(Beginning of LISTED RECORDS)

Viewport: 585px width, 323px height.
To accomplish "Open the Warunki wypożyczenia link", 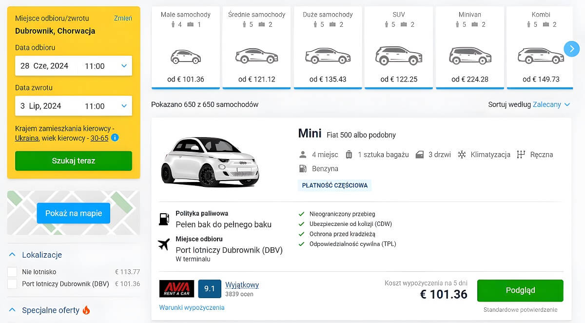I will point(192,307).
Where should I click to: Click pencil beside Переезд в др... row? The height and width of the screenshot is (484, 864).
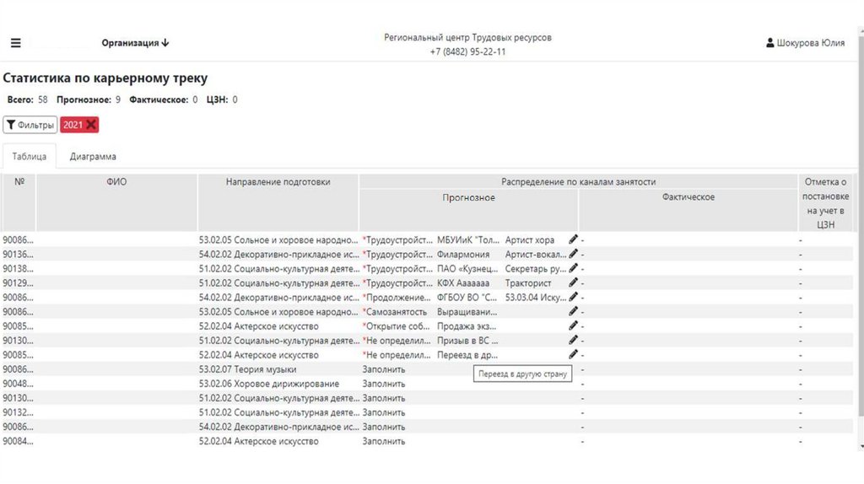point(574,354)
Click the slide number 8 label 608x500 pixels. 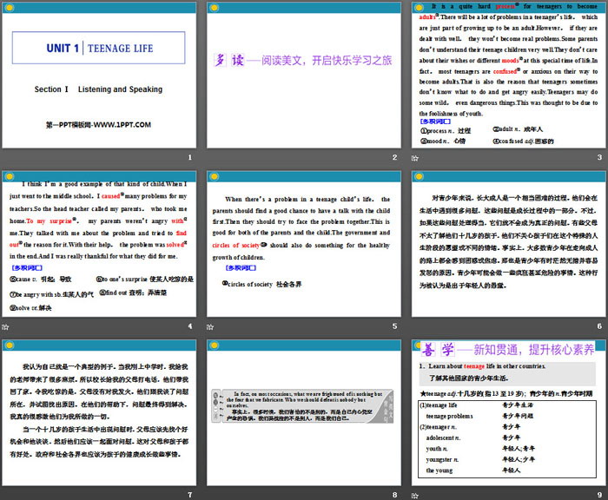[x=393, y=495]
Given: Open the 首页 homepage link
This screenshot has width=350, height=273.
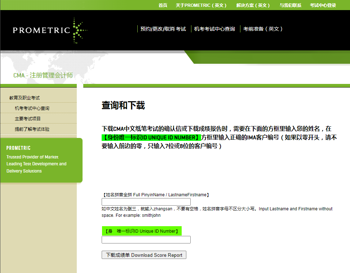Looking at the screenshot, I should click(163, 5).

(End of LISTED RECORDS)

Copy out exactly the lines between the line that contains "Given: Open the 首页 homepage link" and the last line of the records, both ends included; leave out every picture.

Given: Open the 首页 homepage link
This screenshot has width=350, height=273.
Looking at the screenshot, I should click(163, 5).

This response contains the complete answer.